- [What this task involves]: Copy word for word the passage of the BJHS June 2026 issue announcement starting at "BSHS – The British" and ending at "the BJHS is now available.".
------ Excerpt
BSHS – The British Society for the History of Science

News

New issue of the BJHS (June 2026) out now!

We’re very happy to announce that the June instalment of the BJHS is now available.

Our first two articles focus on museums – Harry Parker examines the ‘politics of display’ in the production of the London Science Museum’s nuclear-energy gallery in the 1980s, while Erin Beeston considers the efforts made by Manchester communities to create a Northern science museum that would ‘rival South Kensington’. Sticking with 20th century research, Eric J Richards investigates Alan Durrant’s work on the inheritance of environmental effects in plants and its connections to Lysenkoism, in part by re-creating some of Durant’s original experiments. João P R Joaquim analyses Redcliffe Salaman’s efforts to create virus free seed potatoes in 1950s Britain, showing how plant virology developed from craft practices to scientific institutionalisation. Daniele Cozzoli and George Bailey both also focus on the circulation of knowledge and the analysis of authority, but do so on the global stage. Cozzoli uses the case of the post-war production of penicillin to reflect on the different strategies used by nations to protect significant military-industrial knowledge and expertise, while Bailey shows how the Nobel laureate, C V Raman, negotiated scientific institutions and imperialism over the course of his career, and the impact this had on the development of science in India.

Our research articles are followed by an essay review by Alexander Stoeger, which reflects on the relationship between science and the city – specifically, Naples, London, and Lisbon – and is in turn followed by our book reviews.

We hope you find much food for thought over the summer in our pages!
------------
------ Data
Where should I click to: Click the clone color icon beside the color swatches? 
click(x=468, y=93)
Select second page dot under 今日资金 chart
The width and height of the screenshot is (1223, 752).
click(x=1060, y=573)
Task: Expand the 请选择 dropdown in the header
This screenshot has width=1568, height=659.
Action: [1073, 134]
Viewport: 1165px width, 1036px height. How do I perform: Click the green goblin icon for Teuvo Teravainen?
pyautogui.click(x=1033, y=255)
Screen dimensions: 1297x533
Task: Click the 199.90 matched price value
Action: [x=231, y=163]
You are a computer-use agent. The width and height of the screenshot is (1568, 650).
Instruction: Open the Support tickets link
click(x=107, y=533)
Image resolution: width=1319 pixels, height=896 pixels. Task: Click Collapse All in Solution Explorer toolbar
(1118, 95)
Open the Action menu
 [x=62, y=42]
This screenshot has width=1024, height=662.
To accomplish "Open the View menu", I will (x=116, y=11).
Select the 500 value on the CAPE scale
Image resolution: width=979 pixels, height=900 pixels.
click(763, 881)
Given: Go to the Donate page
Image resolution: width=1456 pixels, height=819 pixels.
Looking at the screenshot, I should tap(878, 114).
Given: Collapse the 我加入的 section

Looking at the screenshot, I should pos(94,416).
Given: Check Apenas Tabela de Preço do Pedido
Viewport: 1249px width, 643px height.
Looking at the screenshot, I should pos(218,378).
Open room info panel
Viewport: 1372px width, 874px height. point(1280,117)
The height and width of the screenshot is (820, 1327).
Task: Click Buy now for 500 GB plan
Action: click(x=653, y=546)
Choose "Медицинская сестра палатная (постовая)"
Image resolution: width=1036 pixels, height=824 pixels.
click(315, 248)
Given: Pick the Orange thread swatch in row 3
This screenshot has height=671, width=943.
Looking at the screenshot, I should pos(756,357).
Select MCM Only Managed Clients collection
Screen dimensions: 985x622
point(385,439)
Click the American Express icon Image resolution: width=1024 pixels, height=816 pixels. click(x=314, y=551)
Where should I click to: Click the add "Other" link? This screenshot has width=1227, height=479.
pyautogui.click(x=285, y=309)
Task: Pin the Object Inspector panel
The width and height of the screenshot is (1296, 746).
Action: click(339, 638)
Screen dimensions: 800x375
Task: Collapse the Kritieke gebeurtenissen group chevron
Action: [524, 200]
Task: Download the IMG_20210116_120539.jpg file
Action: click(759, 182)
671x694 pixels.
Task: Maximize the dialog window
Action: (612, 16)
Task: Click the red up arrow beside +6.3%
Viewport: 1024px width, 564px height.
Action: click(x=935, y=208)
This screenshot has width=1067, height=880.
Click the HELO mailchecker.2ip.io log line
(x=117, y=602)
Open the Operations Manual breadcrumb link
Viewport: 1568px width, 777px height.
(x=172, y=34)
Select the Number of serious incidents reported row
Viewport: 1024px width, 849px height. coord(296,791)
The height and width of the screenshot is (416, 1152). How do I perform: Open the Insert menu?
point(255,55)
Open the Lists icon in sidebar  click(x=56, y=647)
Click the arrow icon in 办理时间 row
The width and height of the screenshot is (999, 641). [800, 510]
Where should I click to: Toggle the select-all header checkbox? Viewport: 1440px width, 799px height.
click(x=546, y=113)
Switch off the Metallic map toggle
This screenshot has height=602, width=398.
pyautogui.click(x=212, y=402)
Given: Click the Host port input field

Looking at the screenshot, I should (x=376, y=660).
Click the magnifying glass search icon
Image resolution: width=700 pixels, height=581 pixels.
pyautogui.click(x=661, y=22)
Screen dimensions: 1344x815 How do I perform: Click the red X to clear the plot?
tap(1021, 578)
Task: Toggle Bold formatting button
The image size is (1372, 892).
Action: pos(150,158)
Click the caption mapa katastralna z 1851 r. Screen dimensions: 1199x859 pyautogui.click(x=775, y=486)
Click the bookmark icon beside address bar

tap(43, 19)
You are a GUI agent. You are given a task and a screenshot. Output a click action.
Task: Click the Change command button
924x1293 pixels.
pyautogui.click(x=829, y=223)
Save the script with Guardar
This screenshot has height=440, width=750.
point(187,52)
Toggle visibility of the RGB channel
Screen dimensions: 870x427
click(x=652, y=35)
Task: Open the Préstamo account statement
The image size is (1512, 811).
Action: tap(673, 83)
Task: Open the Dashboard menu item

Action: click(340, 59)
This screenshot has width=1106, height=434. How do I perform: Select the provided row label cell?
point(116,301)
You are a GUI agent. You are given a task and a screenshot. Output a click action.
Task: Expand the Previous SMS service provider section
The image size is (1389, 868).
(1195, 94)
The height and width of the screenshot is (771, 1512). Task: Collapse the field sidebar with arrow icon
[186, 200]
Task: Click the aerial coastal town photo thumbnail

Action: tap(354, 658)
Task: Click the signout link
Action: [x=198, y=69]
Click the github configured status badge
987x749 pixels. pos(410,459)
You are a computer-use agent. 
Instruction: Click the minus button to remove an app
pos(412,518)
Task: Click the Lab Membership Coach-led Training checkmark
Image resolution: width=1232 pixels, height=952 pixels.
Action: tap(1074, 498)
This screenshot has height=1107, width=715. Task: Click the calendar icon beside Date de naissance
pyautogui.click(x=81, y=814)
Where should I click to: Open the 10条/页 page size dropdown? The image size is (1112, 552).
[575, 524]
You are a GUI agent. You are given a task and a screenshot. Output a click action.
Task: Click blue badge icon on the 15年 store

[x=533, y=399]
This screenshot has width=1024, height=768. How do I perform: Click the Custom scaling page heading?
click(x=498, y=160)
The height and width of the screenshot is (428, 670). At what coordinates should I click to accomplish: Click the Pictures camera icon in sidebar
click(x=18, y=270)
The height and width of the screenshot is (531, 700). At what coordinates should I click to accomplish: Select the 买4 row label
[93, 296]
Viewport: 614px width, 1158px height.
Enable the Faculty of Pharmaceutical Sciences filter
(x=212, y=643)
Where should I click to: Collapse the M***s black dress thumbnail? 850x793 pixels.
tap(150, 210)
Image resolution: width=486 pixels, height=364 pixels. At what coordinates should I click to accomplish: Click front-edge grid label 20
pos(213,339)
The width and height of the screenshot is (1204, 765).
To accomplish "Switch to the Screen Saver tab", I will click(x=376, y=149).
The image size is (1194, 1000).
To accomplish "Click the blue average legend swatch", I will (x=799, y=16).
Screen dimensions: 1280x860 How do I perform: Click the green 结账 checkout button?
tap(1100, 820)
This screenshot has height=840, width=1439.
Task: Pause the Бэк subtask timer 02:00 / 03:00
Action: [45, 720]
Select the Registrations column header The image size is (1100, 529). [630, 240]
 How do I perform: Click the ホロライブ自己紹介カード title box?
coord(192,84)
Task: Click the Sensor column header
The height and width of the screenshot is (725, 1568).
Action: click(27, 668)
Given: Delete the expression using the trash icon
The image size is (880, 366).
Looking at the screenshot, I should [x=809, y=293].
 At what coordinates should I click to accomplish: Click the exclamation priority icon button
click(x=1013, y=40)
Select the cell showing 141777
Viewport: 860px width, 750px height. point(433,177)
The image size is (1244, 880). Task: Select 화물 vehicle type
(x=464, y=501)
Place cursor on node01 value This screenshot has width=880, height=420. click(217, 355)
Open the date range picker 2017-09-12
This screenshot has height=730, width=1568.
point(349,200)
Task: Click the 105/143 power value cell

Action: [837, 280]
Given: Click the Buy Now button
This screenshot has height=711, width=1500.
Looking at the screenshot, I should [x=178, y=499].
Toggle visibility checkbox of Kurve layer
------------
- [Problem solution]:
BSHS – The British Society for the History of Science

News

New issue of the BJHS (June 2026) out now!

We’re very happy to announce that the June instalment of the BJHS is now available.